__Text__:
Start

6

I don't have much background on statistics. I am working on multivariate morphometrics of a sample of frogs. I have a data matrix of 19 variables (continuous characteristics) for around 250 samples. The samples fall into 4 different groups (morphotypes).

Is PCA the best way to see if the samples belonging to one group cluster together? How can one identify the variables that would contribute the most to separation of the clusters? What other methods could help in a study like this?

End

__Rows of pointing data__:
Start

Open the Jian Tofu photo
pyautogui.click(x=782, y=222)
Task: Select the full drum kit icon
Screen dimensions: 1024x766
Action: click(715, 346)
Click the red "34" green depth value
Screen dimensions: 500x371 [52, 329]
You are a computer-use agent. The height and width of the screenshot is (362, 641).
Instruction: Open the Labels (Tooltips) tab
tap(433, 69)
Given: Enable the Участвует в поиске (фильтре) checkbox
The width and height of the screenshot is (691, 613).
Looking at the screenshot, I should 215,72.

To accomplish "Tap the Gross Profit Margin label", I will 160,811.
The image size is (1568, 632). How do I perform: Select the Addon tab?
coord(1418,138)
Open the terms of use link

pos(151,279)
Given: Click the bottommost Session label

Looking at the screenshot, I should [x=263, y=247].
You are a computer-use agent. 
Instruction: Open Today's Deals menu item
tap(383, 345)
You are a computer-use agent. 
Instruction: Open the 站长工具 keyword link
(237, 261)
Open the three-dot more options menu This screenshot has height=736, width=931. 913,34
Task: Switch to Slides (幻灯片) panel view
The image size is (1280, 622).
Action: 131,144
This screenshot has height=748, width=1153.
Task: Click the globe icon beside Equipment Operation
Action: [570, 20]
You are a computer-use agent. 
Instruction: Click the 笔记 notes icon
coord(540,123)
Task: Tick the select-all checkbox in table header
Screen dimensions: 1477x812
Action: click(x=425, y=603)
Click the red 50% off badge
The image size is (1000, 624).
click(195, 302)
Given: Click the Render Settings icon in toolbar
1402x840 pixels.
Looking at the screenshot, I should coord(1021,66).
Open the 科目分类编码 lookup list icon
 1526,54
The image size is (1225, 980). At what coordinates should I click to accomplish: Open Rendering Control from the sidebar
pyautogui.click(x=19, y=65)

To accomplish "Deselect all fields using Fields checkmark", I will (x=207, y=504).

End

__Problem details__: Quote the frog morphometrics question above word for word, everything from "I don't have" down to "study like this?".

__Response to this task__:
I don't have much background on statistics. I am working on multivariate morphometrics of a sample of frogs. I have a data matrix of 19 variables (continuous characteristics) for around 250 samples. The samples fall into 4 different groups (morphotypes).

Is PCA the best way to see if the samples belonging to one group cluster together? How can one identify the variables that would contribute the most to separation of the clusters? What other methods could help in a study like this?